# ‘80s Ibanez Roadstar - $350 - Perth (Ottawa)



## 2manyGuitars

Even though the title says Yamaha, someone will snap this up quick.
If this weren’t so far outside the city, it would have been gone before I even saw it.









Kijiji - Buy, Sell & Save with Canada's #1 Local Classifieds


Visit Kijiji Classifieds to buy, sell, or trade almost anything! New and used items, cars, real estate, jobs, services, vacation rentals and more virtually anywhere.




www.kijiji.ca


----------



## Lincoln

those guitars had a very nice neck on them. They fit me good. Hope it finds a good home.


----------



## LowWatt

The only strat style guitar I've ever bonded with. They play incredibly easy and sound fantastic.


----------



## 2manyGuitars

Ooops...
Realized I didn’t post a link. Went back and added it to the OP.


----------



## butterknucket

I've sat a few feet away from Lorne Lofsky many times and watched him play. He seems to like his. I believe those are Seymour Duncan Cool Rails.


----------



## SWLABR

A couple really good guitar players in my high school played these. They were in the same band. One was a Strat looking plain, really sharp though. The other one... the lead guitarists was more "Super-Strat". 
I had a chance to buy one of these a couple years ago. It was in a Home Hardware. I guess the owner (or family member) was selling it through the store. It wasn't single coils though. HSH I think. Really, really regret not snagging it. I think it was $350 also.


----------



## player99

I played one all through high school. I would buy this one if it was the same finish, mine was a burst like the SRV strat. I am keeping a look out for one with the same finish.


----------



## McGill

2manyGuitars said:


> Even though the title says Yamaha, someone will snap this up quick.
> If this weren’t so far outside the city, it would have been gone before I even saw it.
> 
> 
> 
> 
> 
> 
> 
> 
> 
> Kijiji - Buy, Sell & Save with Canada's #1 Local Classifieds
> 
> 
> Visit Kijiji Classifieds to buy, sell, or trade almost anything! New and used items, cars, real estate, jobs, services, vacation rentals and more virtually anywhere.
> 
> 
> 
> 
> www.kijiji.ca
> 
> 
> 
> 
> These are very playable guitars.I have a Steve Lukather
> Signature model 1983 (*RS1010SL* )
> Everything I left stock. Ebony neck is super smooth.
> 
> 
> 
> 
> 
> 
> 
> 
> Whoever buys this guitar in Perth will be getting a deal on an excellent. guitar.
> 
> View attachment 349706
> 
> 
> View attachment 349707


----------



## Okay Player

2manyGuitars said:


> If this weren’t so far outside the city, it would have been gone before I even saw it.

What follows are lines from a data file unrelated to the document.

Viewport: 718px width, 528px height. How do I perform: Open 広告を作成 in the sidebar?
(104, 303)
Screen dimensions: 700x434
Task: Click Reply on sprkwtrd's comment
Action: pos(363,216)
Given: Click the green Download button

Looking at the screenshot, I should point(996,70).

I had that same thought while I was scrolling this morning. I did finally snag myself a Strymon Flint though.


----------



## Stephenlouis

I sent him a trade offer, nothing to lose.

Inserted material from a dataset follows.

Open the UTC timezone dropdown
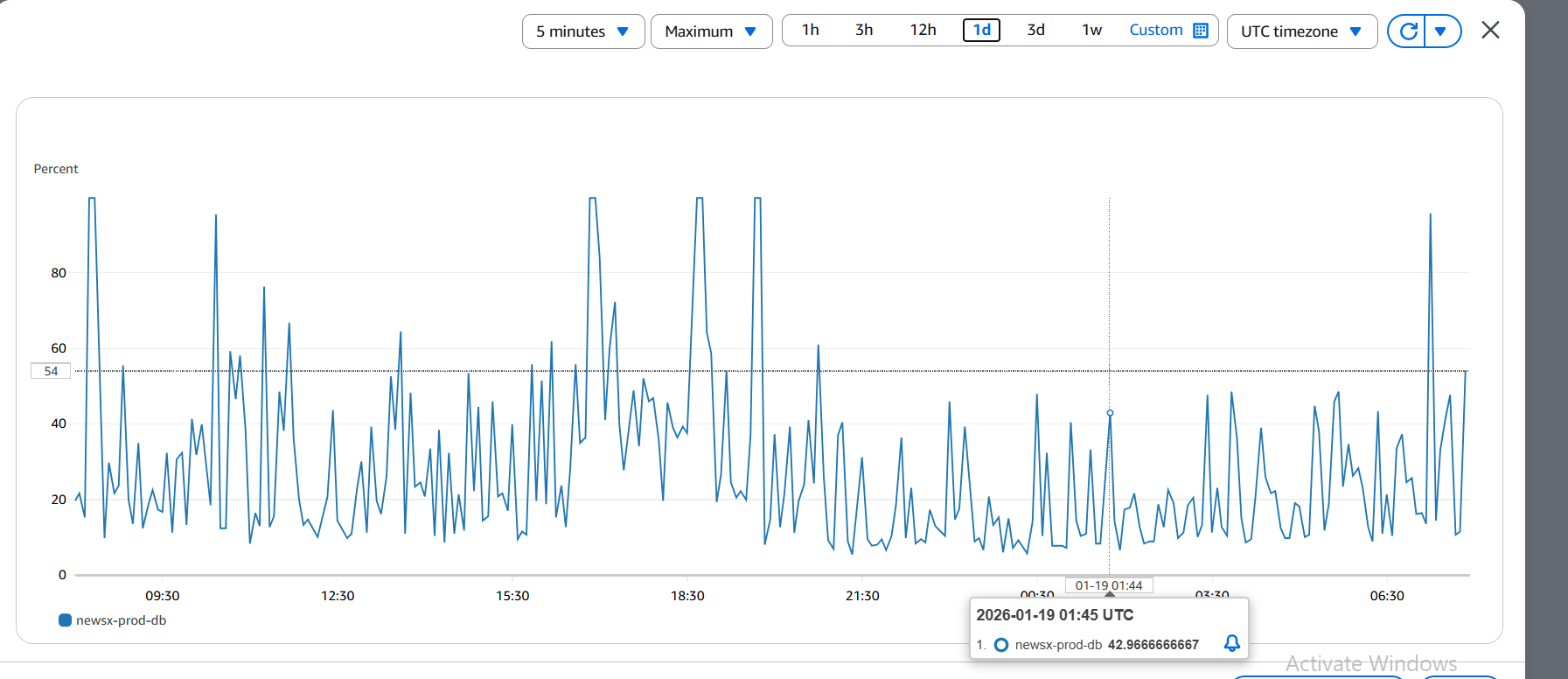 pos(1300,32)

I see he has updated the advert. He has gotten back to me with a question on one guitar. I mentioned I'm in BC this time

He is not going to ship, oh well.


----------



## GuitarT

I'd be all over that. Serial number puts it at December 1983. I haven't played an old Roadstar/Blazer I haven't liked. One of the low priced hidden gems out there.


----------



## SaucyJack

I played an RS440 for years...and years. Good guitar and tough as a tele.


----------



## player99

There are 2 or 3 gacks on it. Frets are worn but level.


----------



## jfk911

Okay Player said:


> I had that same thought while I was scrolling this morning. I did finally snag myself a Strymon Flint though.


I was looking at that and the Ola yesterday, I guess its down to the Ola ha


----------



## Okay Player

jfk911 said:


> I was looking at that and the Ola yesterday, I guess its down to the Ola ha


Super nice, dude. I emailed him and within a couple hours we had met up and the deal was done. My instinct is always to try to get a better deal but his prices were so reasonable I didn't bother. I'm sure it's no secret that Strymon prices are escalating quickly.


----------



## Permanent Waves

SaucyJack said:


> I played an RS440 for years...and years. Good guitar and tough as a tele.


I had a black one - loved it. It was $336 plus tax at Steve's in1986. I preferred the tremolo on that to the one in the original post, plus it had a string lock. I wish I had kept it. I eventually upgraded to a RG560 and I eventually grew to hate the 560 and got rid of it. Michael J Fox played a RS430 in "Back to the Future" - I got a kick out of that the first time I saw it.


----------



## SaucyJack

Permanent Waves said:


> I had a black one - loved it. It was $336 plus tax at Steve's in1986. I preferred the tremolo on that to the one in the original post, plus it had a string lock. I wish I had kept it. I eventually upgraded to a RG560 and I eventually grew to hate the 560 and got rid of it. Michael J Fox played a RS430 in "Back to the Future" - I got a kick out of that the first time I saw it.


Mine came from the same shop but in '85. Cost around $500 I think. The guitar sat in a case for a couple of years or more while I searched for parts for the Pro Rock'r trem. Parts could be found but were expensive.


----------



## Distortion

I have had a HH Road Star 2 up for sale several times at that price and not even a sniff.


----------



## 2manyGuitars




----------



## Chito

Ooops...


----------



## Distortion

2manyGuitars said:


> View attachment 350263


dreamer.He will find out.


----------



## Diablo

i guess he figures it easier to come down in a negotiation than to go up.
unfortunate that he wasted peoples time though.


----------



## 2manyGuitars

Diablo said:


> i guess he figures it easier to come down in a negotiation than to go up.
> unfortunate that he wasted peoples time though.


Different seller.


----------



## Diablo

2manyGuitars said:


> Different seller.


ahhh...flippers.
Im on 4 hrs sleep today, I can tell a lot of shit is going to go right over my head. I should probably get off the internet.


----------



## Distortion

2manyGuitars said:


> Different seller.


yes this flipper will get bitten in the hass on this one. LOL


----------